O surpreendente Mirassol, classificado para a Libertadores de 2026, carrega na camisa uma marca que faz parte da história do futebol. Fornecedora do material esportivo do clube paulista, a Athleta já vestiu a seleção brasileira e patrocinou o Rei Pelé. A indústria produziu camisas, calções e meias de grandes clubes, incluindo Santos, Corinthians, São Paulo e Palmeiras.
A marca esportiva foi criada em 1935 por Antônio Pádua de Oliveira, proprietário da Malharia Santa Isabel. O empresário português fabricava roupas para outras empresas desde 1926, no bairro Belenzinho, em São Paulo. O primeiro grande clube a usar uniformes da indústria foi o Corinthians. Oliveira era sócio da Portuguesa, que também adotaria material esportivo da marca.
A empresa paulista produziu os uniformes da seleção brasileira a partir de 1954, vestindo as equipes campeãs mundiais de 1958, 1962 e 1970. A Athleta fabricava também trajes de passeio, treino e concentração. Só não fornecia as chuteiras dos jogadores. A marca não aparecia estampada na camisa como ocorre hoje.

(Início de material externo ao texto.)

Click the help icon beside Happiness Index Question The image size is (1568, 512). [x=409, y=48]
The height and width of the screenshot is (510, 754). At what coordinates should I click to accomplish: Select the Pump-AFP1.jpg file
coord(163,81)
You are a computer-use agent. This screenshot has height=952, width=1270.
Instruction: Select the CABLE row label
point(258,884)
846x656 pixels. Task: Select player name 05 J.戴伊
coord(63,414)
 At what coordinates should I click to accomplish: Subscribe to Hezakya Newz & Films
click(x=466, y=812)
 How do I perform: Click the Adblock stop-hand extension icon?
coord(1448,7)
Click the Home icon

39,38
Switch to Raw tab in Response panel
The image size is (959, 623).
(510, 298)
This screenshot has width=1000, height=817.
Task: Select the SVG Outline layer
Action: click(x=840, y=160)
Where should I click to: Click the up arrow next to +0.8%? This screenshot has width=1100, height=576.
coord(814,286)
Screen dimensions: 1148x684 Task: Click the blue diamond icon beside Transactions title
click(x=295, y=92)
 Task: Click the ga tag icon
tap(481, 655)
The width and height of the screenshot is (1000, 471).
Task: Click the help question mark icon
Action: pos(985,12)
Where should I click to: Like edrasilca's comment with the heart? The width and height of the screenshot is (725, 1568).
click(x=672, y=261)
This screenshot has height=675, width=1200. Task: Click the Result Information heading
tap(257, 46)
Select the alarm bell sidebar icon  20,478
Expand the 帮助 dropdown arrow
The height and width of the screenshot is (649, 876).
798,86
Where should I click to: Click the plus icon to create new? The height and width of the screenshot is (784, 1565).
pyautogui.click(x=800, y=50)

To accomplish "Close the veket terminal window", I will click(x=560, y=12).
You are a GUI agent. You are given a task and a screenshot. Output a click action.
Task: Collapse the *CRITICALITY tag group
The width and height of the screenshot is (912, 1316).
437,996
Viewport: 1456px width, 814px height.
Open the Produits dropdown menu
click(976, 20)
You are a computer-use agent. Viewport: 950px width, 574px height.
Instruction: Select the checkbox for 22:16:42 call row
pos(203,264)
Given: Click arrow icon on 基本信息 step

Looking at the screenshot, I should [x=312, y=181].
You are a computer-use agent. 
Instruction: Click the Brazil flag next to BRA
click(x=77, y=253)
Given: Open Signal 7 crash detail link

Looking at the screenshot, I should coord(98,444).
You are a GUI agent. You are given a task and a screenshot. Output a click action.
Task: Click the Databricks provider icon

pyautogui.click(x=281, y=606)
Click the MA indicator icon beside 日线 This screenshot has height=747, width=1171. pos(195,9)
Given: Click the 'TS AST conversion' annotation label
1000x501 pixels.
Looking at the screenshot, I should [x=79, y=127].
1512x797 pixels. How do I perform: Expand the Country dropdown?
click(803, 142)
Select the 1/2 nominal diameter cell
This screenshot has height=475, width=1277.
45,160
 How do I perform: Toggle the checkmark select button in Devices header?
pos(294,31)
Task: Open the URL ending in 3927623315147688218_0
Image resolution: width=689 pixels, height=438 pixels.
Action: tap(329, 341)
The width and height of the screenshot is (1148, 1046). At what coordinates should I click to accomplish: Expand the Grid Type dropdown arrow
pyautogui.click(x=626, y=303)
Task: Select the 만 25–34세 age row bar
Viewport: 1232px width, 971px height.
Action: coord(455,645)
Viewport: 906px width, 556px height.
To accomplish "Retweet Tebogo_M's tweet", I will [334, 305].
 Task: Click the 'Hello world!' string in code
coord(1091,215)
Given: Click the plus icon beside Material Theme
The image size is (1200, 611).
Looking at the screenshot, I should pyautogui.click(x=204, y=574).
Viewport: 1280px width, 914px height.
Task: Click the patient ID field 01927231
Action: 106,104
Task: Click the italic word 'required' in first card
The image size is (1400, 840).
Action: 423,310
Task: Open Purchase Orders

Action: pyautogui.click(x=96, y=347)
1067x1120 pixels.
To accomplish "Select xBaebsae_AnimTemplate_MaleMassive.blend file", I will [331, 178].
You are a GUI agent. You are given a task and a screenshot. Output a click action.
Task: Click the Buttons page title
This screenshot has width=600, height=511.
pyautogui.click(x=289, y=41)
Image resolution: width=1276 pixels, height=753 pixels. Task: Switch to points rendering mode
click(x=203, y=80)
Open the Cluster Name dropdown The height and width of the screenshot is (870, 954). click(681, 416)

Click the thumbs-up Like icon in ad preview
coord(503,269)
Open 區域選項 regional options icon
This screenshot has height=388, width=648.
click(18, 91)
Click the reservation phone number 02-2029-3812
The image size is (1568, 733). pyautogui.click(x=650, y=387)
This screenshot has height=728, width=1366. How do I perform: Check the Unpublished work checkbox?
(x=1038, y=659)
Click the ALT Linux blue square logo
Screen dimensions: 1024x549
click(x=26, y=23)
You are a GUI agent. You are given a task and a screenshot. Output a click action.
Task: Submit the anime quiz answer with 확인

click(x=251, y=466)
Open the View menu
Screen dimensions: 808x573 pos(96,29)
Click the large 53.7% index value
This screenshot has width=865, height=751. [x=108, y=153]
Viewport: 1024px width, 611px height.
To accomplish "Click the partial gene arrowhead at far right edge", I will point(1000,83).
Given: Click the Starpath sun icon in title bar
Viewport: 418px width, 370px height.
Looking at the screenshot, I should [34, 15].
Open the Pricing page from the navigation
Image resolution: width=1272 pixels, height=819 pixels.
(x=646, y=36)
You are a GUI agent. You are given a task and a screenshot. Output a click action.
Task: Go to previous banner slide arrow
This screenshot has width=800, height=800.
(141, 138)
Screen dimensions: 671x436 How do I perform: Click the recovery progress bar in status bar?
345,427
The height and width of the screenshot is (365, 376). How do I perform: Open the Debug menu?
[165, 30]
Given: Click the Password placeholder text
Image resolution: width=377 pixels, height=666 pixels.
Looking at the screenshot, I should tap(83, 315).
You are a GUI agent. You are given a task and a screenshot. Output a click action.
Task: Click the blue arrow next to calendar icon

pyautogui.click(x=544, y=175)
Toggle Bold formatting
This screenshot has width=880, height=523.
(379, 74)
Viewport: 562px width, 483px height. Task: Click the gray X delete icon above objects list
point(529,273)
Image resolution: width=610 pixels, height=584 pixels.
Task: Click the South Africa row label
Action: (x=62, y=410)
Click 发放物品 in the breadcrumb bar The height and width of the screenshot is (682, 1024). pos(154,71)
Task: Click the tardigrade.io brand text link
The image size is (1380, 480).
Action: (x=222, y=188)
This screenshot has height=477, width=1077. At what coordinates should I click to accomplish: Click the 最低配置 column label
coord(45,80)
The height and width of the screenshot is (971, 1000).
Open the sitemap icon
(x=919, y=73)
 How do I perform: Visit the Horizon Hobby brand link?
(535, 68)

Após o falecimento do fundador, o negócio ficou com os genros, Giuseppe Carlo Bulgarelli e Plínio Figueiredo Cunha. Eles tiveram papel importante na modernização dos uniformes no Brasil.
Em entrevista ao Jornal dos Sports, em 1970, Bulgarelli relatou que as “enormes golas incomodavam os atletas”, o que motivou o desenvolvimento da “gola olímpica”. A indústria também ajustou as mangas para facilitar os arremessos laterais. Desenvolveram malha de algodão mais leve para absorver melhor o suor. Máquinas inglesas permitiram a fabricação de meias mais confortáveis, substituindo os antigos modelos de lã.
A seleção brasileira vestiu Athleta até 1974. A marca também forneceu materiais para a seleção uruguaia e para clubes argentinos. Em 1972, a Malharia Santa Isabel estava entre as nove empresas patrocinadoras do astro Pelé.
Quando o Rei do Futebol partiu para os Estados Unidos, a marca o acompanhou. Em 1977, a empresa publicou propaganda anunciando que o Cosmos “preferiu as camisas, calções, meias e agasalhos Athleta”.

Depois de perder força nos anos 1980, a marca apostou no mercado japonês em 1991. Retomou a operação comercial no Brasil em 2016, onde fornece materiais para diferentes esportes. A Athleta, pelo jeito, é pé-quente com a amarelinha, cor da camisa do Mirassol, sensação do Brasileirão de 2025.